* WORK TO DO *
Copy the records verbatim, starting with the line that contains "Screen dimensions: 671x514" and going on through the line that contains "coord(1391,356)", with both of those lines included.

Dataset excerpt
* * * * *

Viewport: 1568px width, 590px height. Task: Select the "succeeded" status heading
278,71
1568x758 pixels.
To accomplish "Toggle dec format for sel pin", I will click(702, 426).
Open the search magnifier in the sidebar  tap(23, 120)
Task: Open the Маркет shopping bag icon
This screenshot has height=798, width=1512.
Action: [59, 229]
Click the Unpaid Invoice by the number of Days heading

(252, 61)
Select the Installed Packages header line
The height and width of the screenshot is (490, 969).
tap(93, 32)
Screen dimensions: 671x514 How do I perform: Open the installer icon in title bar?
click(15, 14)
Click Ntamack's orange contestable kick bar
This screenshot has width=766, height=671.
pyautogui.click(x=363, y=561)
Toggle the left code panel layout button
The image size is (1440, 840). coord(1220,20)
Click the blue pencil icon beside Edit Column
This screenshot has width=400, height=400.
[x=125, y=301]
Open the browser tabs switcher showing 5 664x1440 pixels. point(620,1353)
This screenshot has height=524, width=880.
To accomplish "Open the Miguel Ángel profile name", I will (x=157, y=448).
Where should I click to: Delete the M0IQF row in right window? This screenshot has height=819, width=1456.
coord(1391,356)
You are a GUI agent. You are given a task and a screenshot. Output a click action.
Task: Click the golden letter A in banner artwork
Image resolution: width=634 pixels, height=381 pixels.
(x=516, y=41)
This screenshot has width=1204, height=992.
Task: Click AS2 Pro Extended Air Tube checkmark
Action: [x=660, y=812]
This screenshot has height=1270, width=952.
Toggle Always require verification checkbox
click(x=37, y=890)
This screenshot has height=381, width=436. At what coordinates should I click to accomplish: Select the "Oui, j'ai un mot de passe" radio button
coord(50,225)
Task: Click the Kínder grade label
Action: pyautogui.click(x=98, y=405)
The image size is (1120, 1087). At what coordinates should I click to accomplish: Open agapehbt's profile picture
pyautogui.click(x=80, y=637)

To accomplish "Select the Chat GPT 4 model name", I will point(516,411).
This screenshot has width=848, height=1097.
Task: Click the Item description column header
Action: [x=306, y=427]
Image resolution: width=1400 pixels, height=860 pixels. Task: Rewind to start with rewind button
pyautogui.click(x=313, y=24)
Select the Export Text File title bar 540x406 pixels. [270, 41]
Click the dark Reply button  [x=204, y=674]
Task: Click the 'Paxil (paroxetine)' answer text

* * * * *

* WRITTEN ANSWER *
Screen dimensions: 671x514 How do I perform: Open the installer icon in title bar?
click(15, 14)
Click Ntamack's orange contestable kick bar
This screenshot has width=766, height=671.
pyautogui.click(x=363, y=561)
Toggle the left code panel layout button
The image size is (1440, 840). coord(1220,20)
Click the blue pencil icon beside Edit Column
This screenshot has width=400, height=400.
[x=125, y=301]
Open the browser tabs switcher showing 5 664x1440 pixels. point(620,1353)
This screenshot has height=524, width=880.
To accomplish "Open the Miguel Ángel profile name", I will (x=157, y=448).
Where should I click to: Delete the M0IQF row in right window? This screenshot has height=819, width=1456.
coord(1391,356)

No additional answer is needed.